Schutz von außen und innen Herrliches Aprilwetter: Die Dos und Don'ts beim Sonnenbaden

Sonnenschutz ist nicht nur eine Frage der Sonnencreme. Auch Lebensmittel können helfen. Foto: Elizaveta Galitckaia/ Shutterstock.com

Mit steigenden Temperaturen wollen viele Sonnenanbeter am ersten Sommer-Glow arbeiten. Doch gerade wenn die Haut aus dem Winterschlaf erwacht, ist sie besonders empfindlich. Das sind die Dos und Don'ts.

 

Der April hat uns bisher mit nahezu sommerlichen Temperaturen verwöhnt. Auch wenn wir wegen der Corona-Pandemie nicht stundenlang im Park in der Sonne liegen können, wünscht sich so mancher trotzdem einen schönen Teint. Das gilt es beim Sonnenbaden auf dem heimischen Balkon zu beachten.
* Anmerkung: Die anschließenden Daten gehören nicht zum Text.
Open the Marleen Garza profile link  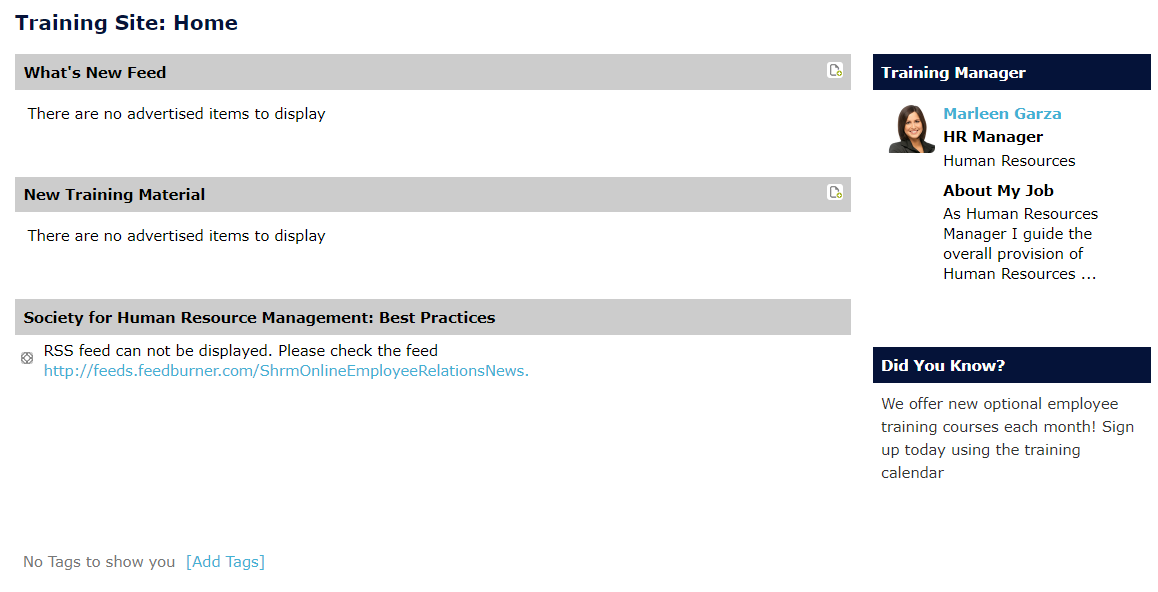pos(1002,114)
Nach Monaten im dunklen, kalten Wetter sehnt man sich nach Wärme und Sonne. Doch die Haut muss sich langsam an die Sonnenstrahlen gewöhnen. Erst nach rund drei Wochen hat die Haut einen Eigenschutz aufgebaut, der ungefähr einer Sonnencreme mit Lichtschutzfaktor 10 entspricht. Vor dem ersten Sonnenbad sollte die Haut außerdem mit einem sanften Peeling von abgestorbenen Hautschüppchen befreit werden.
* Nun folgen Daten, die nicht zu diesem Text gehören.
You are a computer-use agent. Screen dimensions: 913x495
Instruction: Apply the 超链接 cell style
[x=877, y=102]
Es ist die alte Leier, aber das A und O der gesunden Haut: eincremen! Keine Sorge, es ist ein Mythos, dass ein hoher Lichtschutzfaktor das Bräunen verhindert. Sonnencreme schützt lediglich vor der schädlichen UV-Strahlung, die zum Beispiel Hautkrebs verursachen kann. Die Lotion am besten mindestens 20 Minuten vor dem Sonnenbad auftragen, damit sie einwirken kann. Ob Lichtschutzfaktor 15 oder gleich 50 hängt vom Hauttyp und der Dauer des Sonnenbades ab. Regelmäßiges Nachcremen nicht vergessen! Trotzdem: Selbst wer fleißig nachcremt, sollte nicht den ganzen Tag in der Sonne liegen.

Schutz von innen heraus

Nicht nur von außen lässt sich die Haut beim Bräunen schützen. Leckeres Obst wie Melonen, Kiwis oder Erdbeeren enthalten Antioxidantien, die den Körper vor freien Radikalen schützen und den natürlichen Schutzmantel der Haut stärken. Auch Gemüse wie Karotten, Tomaten und Paprika eignen sich zum Schutz von innen.

Andere Obstsorten wiederum sorgen dafür, schneller Farbe anzunehmen: Johannisbeeren, Brombeeren, Himbeeren, Kirschen, Tomaten aber auch Kokosnuss und Soja-Produkte fördern die Bildung von Melanin, dem körpereigenen Farbstoff. Das Ergebnis: Die Haut wird braun und wehrt sich so gegen die Sonnenstrahlen.